= Work required =
The answer is every line in the data below that contains the word "agent".

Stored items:
+++++
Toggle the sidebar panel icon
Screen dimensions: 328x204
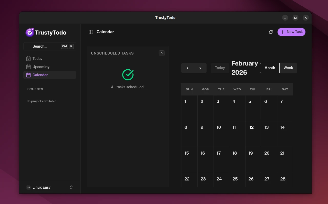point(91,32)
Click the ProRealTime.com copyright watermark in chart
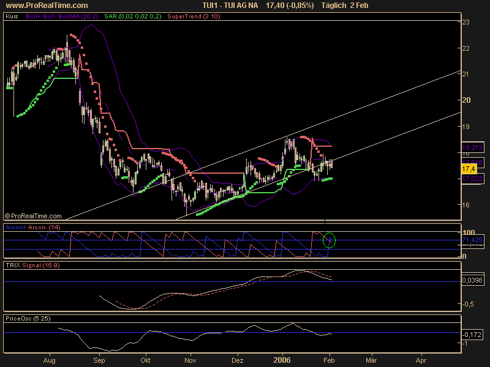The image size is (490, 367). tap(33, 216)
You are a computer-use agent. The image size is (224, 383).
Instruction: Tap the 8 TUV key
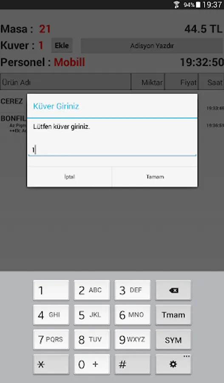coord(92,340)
+++++
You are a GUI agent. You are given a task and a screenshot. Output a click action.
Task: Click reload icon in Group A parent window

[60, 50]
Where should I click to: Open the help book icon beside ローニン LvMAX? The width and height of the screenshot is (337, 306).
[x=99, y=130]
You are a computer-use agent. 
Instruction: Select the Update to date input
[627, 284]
+++++
= Output =
You are a computer-use agent. The image size is (224, 383).
You are a GUI agent. You are given a task and a screenshot. Output a click action.
You are a computer-use agent. 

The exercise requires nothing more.